Além da história da banda, com as inúmeras mudanças de formação quase invariavelmente por iniciativa de Ginn e do seu feitio especial, «Spray Paint The Walls» demonstra que os Black Flag estiveram na iminência de atingir algo de especial. Ginn cedo percebeu que haveria lugar para uma banda que fizesse o crossover entre o punk/hardcore e o metal com sucesso generalizado. Uma série de decisões erradas impediu que tal acontecesse com os Black Flag, sendo esse espaço preenchido mais a norte, com os Metallica em São Francisco, fazendo o crossover em sentido inverso. Mas Ginn sempre foi um visionário e, a dada altura, deu a sensação de que poderiam seguir essas pisadas, se quisessem, mas preferiram afastar-se do caminho do sucesso, enveredando por rumos musicais por muitos incompreendidos. Fala-se hoje com reverência dno lado B de «My War», que praticamente criou o sludge, mas foi na altura muito mal recebido e os caminhos jazzy percorridos em «Loose Nut» ou «In My Head» sempre foram demasiado à frente do seu tempo.

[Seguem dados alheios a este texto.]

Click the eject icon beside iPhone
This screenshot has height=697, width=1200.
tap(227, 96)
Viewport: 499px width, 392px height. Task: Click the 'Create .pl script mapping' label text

Outra questão que parece bem explorada nesta obra de Stevie Chick é a importância fundamental de Henry Rollins nos Black Flag. Talvez devido ao sucesso que foi tendo ao longo dos anos, com aparições em Holywood, um talk-show em nome próprio e todas as iniciativas em que se envolve, tornou-se moda menosprezar Rollins. Mas isso aconteceu desde o início, o miúdo que se mudou de Washington D.C. para Hermosa Beach para se tornar no vocalista na mais promissora banda punk do país, teve de lutar (no sentido literal do termo, muitas vezes) pelo seu espaço e tornar-se num dos mais intensos frontman da história do rock n’roll. Rolins tornou-se a figura central dos Black Flag, para grande incómodo de Ginn, que cedo percebeu que não o poderia substituir como fazia frequentemente com outros elementos, optando por acabar a banda em 1986.
Por isso, para quem não sabe a que se deve tanto falatório sobre o regresso dos Black Flag e a réplica Flag em 2013 e quer ficar a conhecer uma visão da história, «Spray Paint The Walls» é um bom documento mas que deixa a clara sensação de que cada um dos intervenientes terá uma visão muito própria e provavelmente antagónica sobre os factos. Neste clube, e sublinhando o empenho de Greg Ginn pelos direitos dos gatos de rua proporcionando-lhes um local digno para viver e alimentação, os Black Flag terão sempre lugar cativo.